-------- Exercise material
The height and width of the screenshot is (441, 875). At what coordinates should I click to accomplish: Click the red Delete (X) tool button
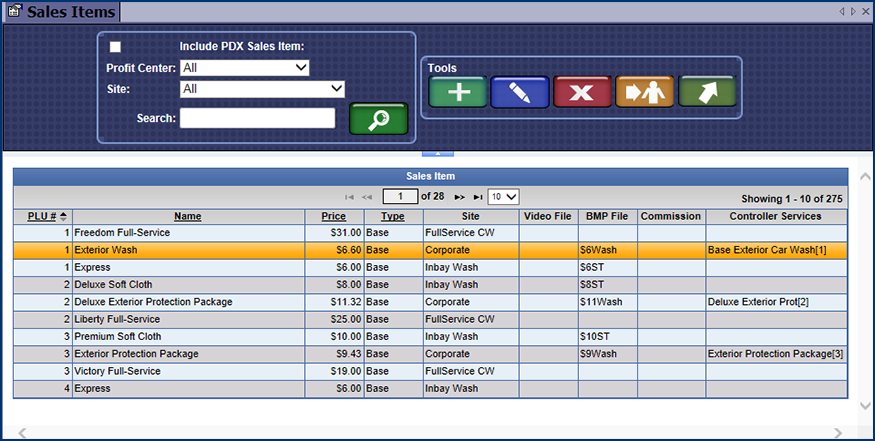click(582, 92)
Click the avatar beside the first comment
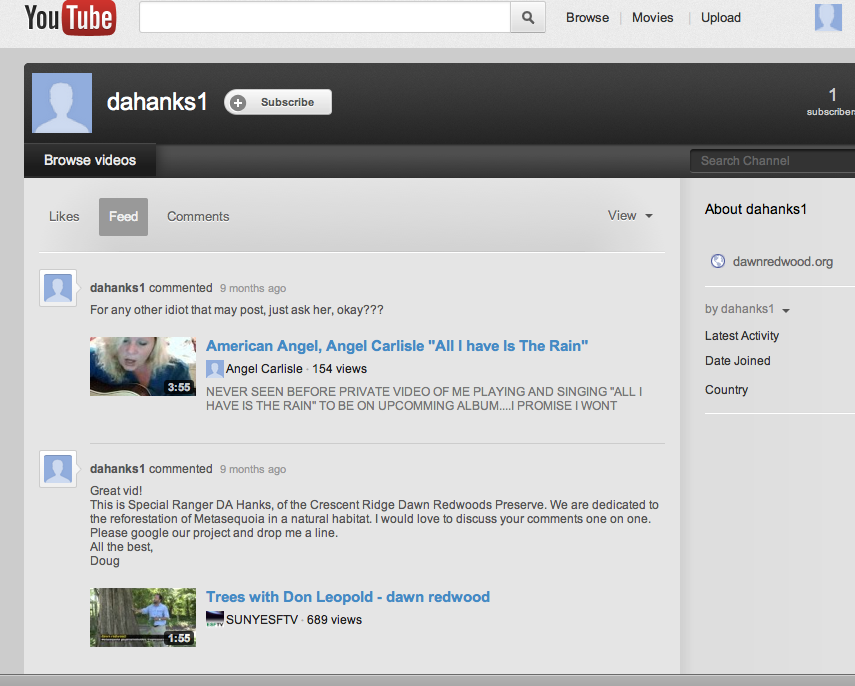This screenshot has width=855, height=686. pyautogui.click(x=59, y=289)
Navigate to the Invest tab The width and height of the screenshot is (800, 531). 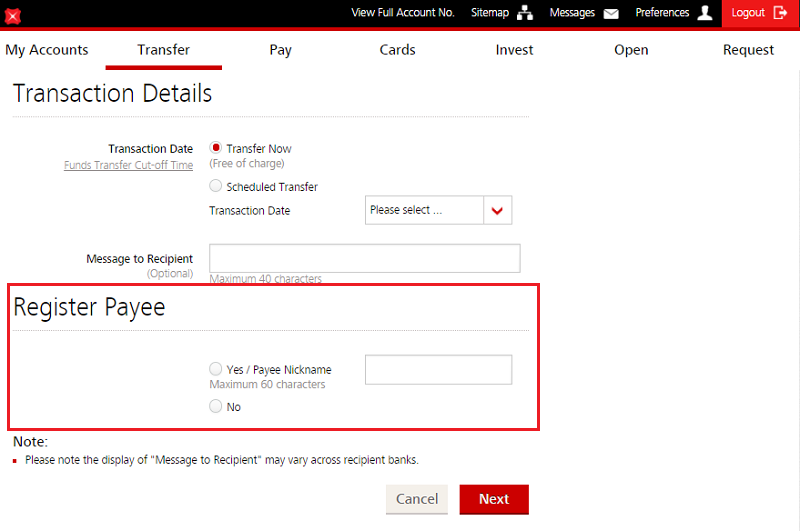tap(514, 50)
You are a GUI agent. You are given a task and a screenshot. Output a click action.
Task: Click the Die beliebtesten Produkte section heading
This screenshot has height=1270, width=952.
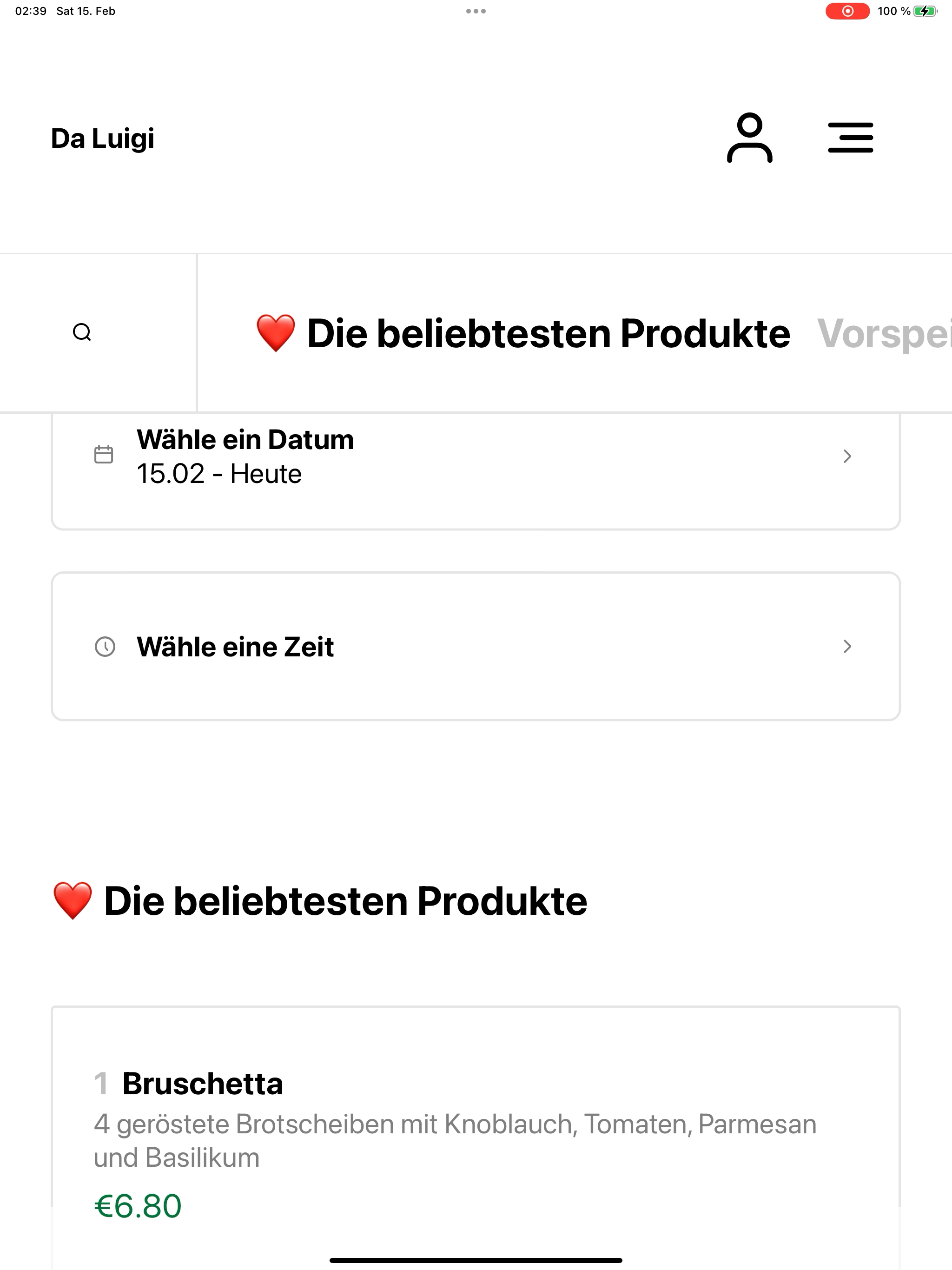click(320, 901)

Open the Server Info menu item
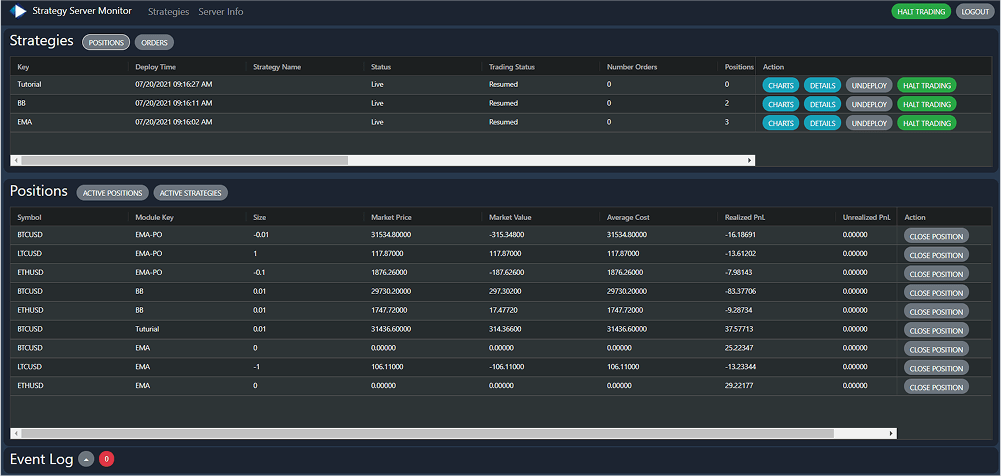[220, 12]
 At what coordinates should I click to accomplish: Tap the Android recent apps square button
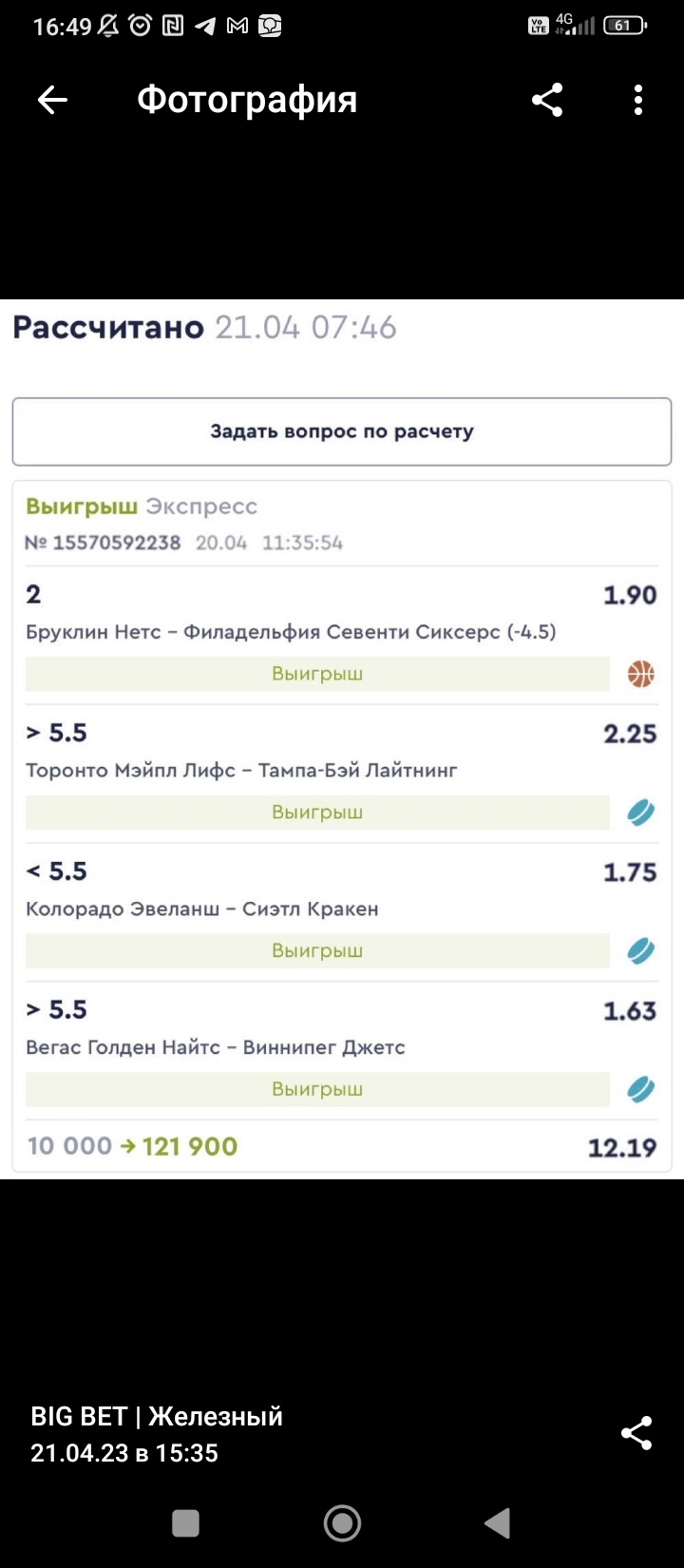185,1523
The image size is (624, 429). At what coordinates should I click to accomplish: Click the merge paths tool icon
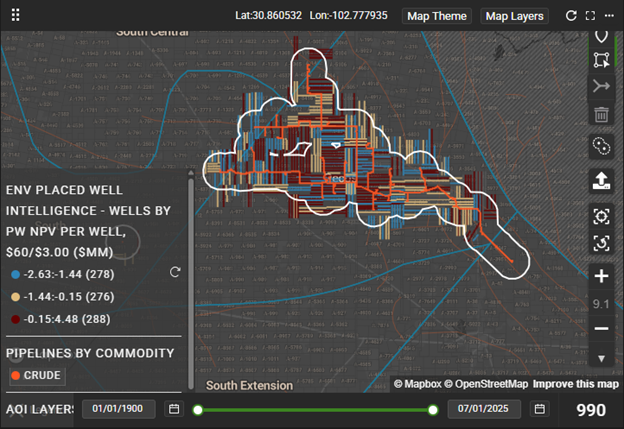[x=602, y=87]
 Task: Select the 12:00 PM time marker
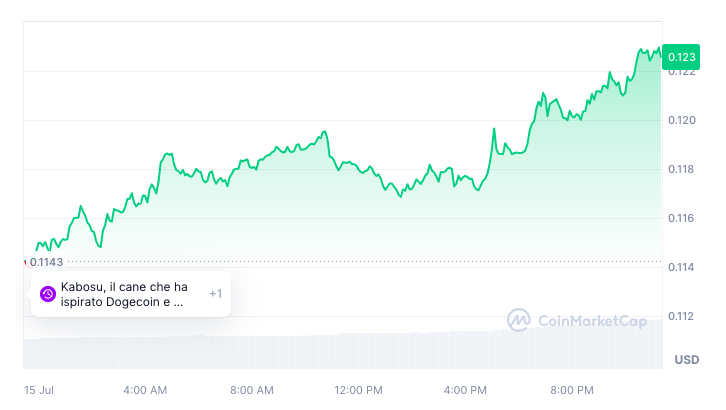(x=358, y=389)
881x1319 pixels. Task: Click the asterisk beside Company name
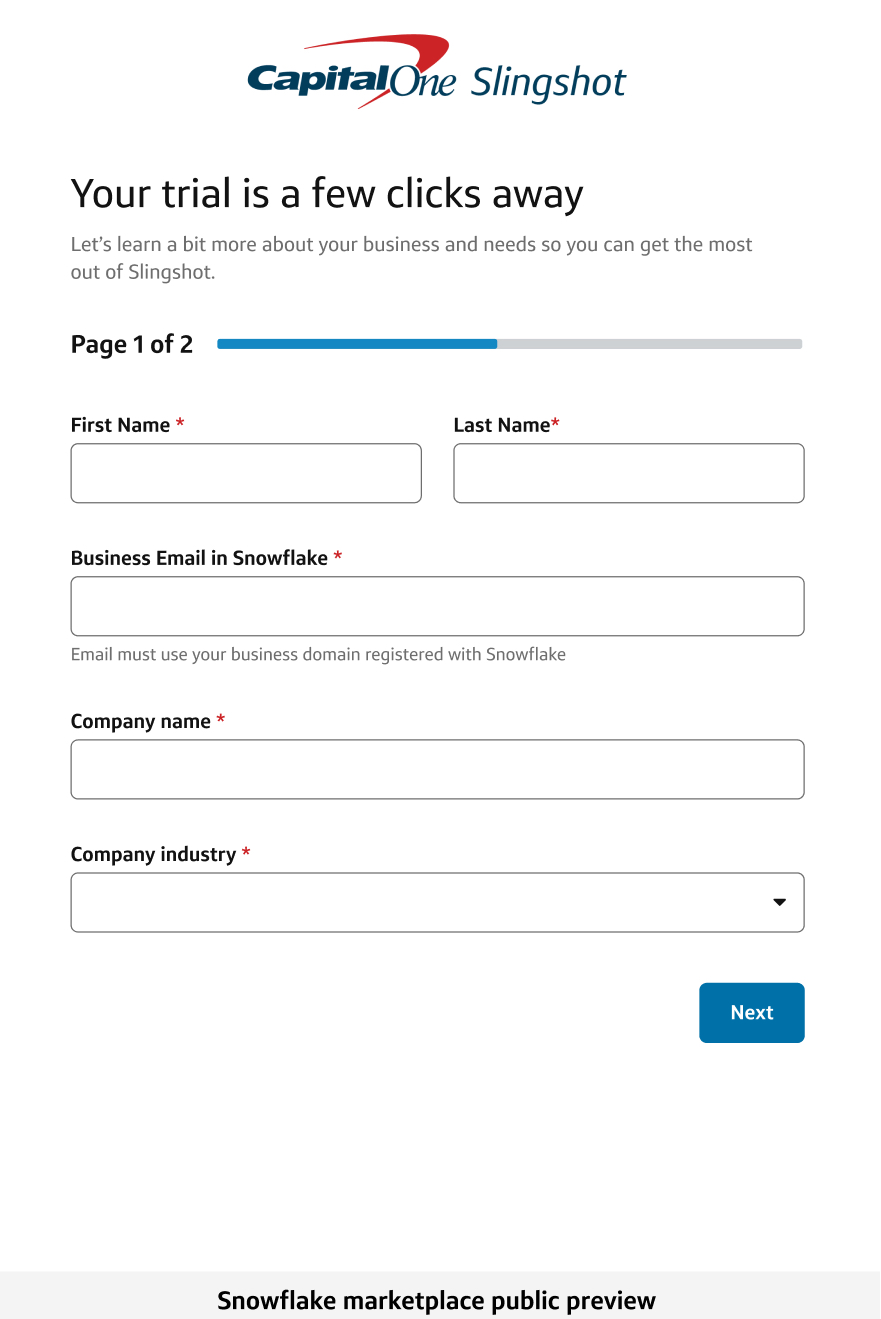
----------------
▸ What the exercise asks:
At the line containing "At what coordinates should I click to accomplish: Tap", begin reproducing the entries word for word, and continue through their last line. Leave out the pictures.

▸ Result for this exercise:
 At what coordinates should I click to accomplish: Tap the Android recent apps square button
185,1523
The image size is (624, 429). At what coordinates should I click to accomplish: Click the merge paths tool icon
[x=602, y=87]
 Task: Select the 12:00 PM time marker
(x=358, y=389)
881x1319 pixels. Task: Click the asterisk beside Company name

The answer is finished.